MCP OAuth completion can fall outside the user stream's MAXLEN window

get_oauth_status scans up to EVENTS_STREAM_MAXLEN (~1000) entries via XREVRANGE. If the user has a high-rate ingest running concurrent with the OAuth handshake, the mcp.oauth.completed envelope can be trimmed off the back before they click Save. Symptom: backend returns "OAuth failed or not completed" even though the popup completed successfully.

Mitigation today: bump EVENTS_STREAM_MAXLEN per-deployment if your users routinely flood the channel during OAuth flows. A dedicated short-TTL Redis key for OAuth task results is tracked as a follow-up.

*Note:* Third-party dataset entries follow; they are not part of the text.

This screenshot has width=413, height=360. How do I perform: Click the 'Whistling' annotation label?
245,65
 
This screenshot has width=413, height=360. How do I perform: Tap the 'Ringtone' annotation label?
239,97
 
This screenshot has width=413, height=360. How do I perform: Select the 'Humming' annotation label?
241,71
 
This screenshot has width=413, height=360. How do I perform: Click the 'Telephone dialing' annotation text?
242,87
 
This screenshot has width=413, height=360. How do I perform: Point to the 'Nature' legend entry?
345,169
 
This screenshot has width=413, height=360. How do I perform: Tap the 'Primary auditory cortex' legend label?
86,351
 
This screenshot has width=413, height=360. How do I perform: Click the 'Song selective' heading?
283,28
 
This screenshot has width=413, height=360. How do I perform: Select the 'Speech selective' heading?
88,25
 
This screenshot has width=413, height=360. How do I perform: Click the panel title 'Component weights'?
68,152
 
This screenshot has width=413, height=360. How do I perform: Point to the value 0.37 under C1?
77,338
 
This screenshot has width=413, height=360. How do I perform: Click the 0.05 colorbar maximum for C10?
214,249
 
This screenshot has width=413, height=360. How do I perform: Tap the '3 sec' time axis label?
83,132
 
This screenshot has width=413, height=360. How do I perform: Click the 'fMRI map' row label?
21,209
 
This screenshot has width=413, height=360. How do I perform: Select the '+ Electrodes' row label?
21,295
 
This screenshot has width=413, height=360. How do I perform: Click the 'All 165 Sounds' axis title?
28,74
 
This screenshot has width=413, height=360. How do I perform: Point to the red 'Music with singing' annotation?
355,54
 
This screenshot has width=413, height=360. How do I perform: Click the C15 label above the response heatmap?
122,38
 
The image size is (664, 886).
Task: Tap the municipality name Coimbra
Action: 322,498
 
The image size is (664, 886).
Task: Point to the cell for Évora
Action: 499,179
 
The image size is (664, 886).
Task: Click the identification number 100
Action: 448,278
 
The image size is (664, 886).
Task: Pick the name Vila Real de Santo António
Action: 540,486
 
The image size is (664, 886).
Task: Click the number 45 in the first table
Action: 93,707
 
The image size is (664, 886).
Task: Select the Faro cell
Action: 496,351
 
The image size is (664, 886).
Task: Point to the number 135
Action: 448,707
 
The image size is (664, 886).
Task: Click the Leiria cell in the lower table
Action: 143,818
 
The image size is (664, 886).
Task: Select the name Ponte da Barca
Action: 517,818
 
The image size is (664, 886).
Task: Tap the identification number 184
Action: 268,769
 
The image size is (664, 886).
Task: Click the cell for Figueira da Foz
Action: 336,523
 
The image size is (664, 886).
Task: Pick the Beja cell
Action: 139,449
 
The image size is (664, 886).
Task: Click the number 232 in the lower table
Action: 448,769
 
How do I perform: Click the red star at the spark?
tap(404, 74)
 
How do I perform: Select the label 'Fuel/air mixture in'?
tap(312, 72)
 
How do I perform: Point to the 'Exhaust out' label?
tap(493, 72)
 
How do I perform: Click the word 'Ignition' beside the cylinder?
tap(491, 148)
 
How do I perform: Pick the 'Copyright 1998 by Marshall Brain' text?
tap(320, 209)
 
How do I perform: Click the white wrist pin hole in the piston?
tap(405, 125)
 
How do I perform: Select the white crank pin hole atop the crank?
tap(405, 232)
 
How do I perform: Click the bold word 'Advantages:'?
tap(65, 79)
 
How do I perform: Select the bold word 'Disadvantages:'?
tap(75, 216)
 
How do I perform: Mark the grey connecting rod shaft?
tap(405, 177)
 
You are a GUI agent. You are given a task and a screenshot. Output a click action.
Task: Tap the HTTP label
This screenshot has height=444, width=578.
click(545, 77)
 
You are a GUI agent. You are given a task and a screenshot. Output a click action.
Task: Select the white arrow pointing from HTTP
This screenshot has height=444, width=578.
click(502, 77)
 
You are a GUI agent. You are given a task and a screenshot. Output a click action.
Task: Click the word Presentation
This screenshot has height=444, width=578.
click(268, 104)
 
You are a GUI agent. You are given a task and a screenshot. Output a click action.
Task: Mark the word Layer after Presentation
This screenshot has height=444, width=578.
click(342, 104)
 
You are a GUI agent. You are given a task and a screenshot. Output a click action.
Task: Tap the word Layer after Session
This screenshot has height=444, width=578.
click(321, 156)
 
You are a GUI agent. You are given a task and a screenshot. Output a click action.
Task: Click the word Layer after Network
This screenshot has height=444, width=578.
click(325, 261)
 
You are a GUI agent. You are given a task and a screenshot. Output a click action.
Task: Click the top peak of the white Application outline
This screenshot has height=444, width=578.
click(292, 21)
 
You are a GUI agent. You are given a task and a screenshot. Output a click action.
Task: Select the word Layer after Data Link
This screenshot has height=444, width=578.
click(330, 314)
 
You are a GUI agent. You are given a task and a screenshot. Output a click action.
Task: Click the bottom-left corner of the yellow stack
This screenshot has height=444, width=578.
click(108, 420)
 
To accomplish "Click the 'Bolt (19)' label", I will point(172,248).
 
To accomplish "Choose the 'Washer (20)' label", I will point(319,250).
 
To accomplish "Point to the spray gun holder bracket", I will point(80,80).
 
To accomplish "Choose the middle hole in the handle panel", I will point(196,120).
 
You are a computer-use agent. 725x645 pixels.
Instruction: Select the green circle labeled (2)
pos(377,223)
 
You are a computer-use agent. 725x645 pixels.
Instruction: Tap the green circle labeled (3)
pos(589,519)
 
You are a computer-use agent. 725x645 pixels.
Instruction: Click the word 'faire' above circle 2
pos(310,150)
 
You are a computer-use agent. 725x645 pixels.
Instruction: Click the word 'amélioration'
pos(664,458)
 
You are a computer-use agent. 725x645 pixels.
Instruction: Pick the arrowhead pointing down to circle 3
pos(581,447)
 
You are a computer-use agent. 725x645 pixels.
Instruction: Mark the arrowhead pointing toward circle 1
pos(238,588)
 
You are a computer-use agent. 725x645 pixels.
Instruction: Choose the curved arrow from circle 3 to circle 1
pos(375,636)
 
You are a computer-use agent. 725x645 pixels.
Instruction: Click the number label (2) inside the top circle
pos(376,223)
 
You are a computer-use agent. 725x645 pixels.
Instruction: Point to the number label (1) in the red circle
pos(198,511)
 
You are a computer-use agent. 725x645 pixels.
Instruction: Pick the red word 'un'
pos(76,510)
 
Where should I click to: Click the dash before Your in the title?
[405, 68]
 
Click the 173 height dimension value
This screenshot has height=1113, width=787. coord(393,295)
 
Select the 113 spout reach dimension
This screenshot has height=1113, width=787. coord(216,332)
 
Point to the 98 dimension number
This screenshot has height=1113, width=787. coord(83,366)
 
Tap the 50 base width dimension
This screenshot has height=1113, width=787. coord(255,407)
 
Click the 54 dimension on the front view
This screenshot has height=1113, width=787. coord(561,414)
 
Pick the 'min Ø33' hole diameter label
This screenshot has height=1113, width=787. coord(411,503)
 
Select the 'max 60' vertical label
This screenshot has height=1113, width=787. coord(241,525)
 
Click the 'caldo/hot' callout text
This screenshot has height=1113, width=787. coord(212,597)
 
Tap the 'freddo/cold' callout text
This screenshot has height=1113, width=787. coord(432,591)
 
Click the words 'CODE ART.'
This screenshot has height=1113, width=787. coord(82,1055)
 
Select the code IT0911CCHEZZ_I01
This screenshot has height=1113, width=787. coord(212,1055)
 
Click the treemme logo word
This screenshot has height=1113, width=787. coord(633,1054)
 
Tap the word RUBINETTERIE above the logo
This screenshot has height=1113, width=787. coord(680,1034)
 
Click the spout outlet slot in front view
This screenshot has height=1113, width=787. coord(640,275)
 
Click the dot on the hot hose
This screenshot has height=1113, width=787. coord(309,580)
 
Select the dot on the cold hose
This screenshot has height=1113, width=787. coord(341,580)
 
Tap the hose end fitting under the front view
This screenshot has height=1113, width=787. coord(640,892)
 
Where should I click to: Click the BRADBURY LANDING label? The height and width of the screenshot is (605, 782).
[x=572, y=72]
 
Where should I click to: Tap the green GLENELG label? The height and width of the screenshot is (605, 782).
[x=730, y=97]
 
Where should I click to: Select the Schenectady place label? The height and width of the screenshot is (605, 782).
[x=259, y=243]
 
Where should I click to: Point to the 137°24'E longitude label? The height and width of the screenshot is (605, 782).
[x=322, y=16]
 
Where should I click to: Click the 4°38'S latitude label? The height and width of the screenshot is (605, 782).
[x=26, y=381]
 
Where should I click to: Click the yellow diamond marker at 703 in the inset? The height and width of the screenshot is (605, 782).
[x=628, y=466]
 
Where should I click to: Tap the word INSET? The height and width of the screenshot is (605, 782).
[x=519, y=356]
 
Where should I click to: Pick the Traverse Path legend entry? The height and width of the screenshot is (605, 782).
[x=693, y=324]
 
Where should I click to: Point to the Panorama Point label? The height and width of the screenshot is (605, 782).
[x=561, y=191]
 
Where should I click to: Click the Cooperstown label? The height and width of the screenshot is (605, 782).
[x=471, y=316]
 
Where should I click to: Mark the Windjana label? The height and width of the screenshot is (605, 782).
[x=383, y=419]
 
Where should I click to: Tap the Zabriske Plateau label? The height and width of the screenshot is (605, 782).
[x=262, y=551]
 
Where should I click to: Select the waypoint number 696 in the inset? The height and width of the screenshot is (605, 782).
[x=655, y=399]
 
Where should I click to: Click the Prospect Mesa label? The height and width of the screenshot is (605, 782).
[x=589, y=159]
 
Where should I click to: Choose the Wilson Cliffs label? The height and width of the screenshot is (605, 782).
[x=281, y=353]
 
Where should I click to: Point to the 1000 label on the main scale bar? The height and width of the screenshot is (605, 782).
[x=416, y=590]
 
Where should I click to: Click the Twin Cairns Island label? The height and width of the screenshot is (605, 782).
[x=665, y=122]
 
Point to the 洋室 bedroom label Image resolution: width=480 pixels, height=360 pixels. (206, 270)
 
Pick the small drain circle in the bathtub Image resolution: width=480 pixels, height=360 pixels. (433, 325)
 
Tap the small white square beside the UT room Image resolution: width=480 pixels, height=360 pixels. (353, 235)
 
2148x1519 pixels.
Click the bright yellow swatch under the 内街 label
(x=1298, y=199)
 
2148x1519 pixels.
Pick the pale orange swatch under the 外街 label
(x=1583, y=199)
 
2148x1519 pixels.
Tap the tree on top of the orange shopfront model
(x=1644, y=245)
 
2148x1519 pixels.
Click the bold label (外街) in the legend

React StrictMode double-mounts SSE

In dev, React 18 StrictMode mounts → unmounts → remounts every component, briefly opening two SSE connections per tab before the first is aborted. With SSE_MAX_CONCURRENT_PER_USER=8 and 4–5 tabs open concurrently you can transiently hit the cap and see HTTP 429 on cold-load. The first connection's counter increment fires before the AbortController-induced disconnect can decrement it. Production (single mount, no StrictMode) is unaffected; raise the cap in dev or accept transient 429s.